Actor Ron Raines can currently be seen on stage in Follies. Photo courtesy of Joan Marcus.
November 1, 2011 - Currently appearing in the Broadway revival of Follies, actor Ron Raines has spent the past thirty-seven years building his career in New York City. “New York City is much more appealing than living on the West Coast,” he said. “New York has the level of classical music, Broadway, opera, museums. This is why I live here: it’s because of the arts.”

When he was first starting out, more seasoned and mature actors told him if he could do anything else, he should do it because the pain and uncertainty of being an actor can be taxing. “You can talk about perseverance [to young actors], but a lot of times, it just rolls off their back,” he said. “Then something happens, and maybe they’re unemployed for a year.” That struggle, according to Raines, is when they find out whether or not they’re committed to staying in show business.

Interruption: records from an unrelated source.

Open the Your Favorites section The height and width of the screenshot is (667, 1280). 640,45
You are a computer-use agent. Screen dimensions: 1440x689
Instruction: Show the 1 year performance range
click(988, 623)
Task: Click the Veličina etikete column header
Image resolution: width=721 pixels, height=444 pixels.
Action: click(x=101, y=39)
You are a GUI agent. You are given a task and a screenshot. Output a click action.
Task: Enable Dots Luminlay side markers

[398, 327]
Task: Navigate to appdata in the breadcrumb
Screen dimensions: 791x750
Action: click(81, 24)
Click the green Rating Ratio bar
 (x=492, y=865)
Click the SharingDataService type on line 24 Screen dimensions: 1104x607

During the early part of his career, Raines spent nearly twenty years singing and acting on the stage, often on the road. (“New York is where people come to hire you for a production in Kansas City.”) He and his family were grateful when he landed on “Guiding Light,” CBS’ longest-running daytime drama series. “TV was a big surprise,” he remembered. “It kept me home.” Raines went on to spend fifteen years playing Alan Spaulding on CBS’ “Guiding Light,” a role for which he earned three Emmy nominations.


Raines and the cast of Foillies perform. Photo courtesy of Joan Marcus.

Now the Upper West Side resident is appearing eight times a week in the lavish revival production of Follies at the Marquis Theatre. Follies, which boasts an impressive 41-member company and 29-member orchestra, recounts the reunion of the legendary follies dancers as they gather and reminisce about their time on-and off- stage. Raines plays Ben Stone, married to one of former dancers but miserable in his life, his work and his relationships. “The story is all about generations and the journey of where life takes us.”

Performing eight shows a week can be a demanding schedule. “It’s my work,” he said. “It’s my job to keep it alive, to entertain. For the audience it’s the first time they’ve seen it. Life is never frozen. The show we did last night will not be the same show tonight.

“Fortunately, I’ve been able to do what I love.”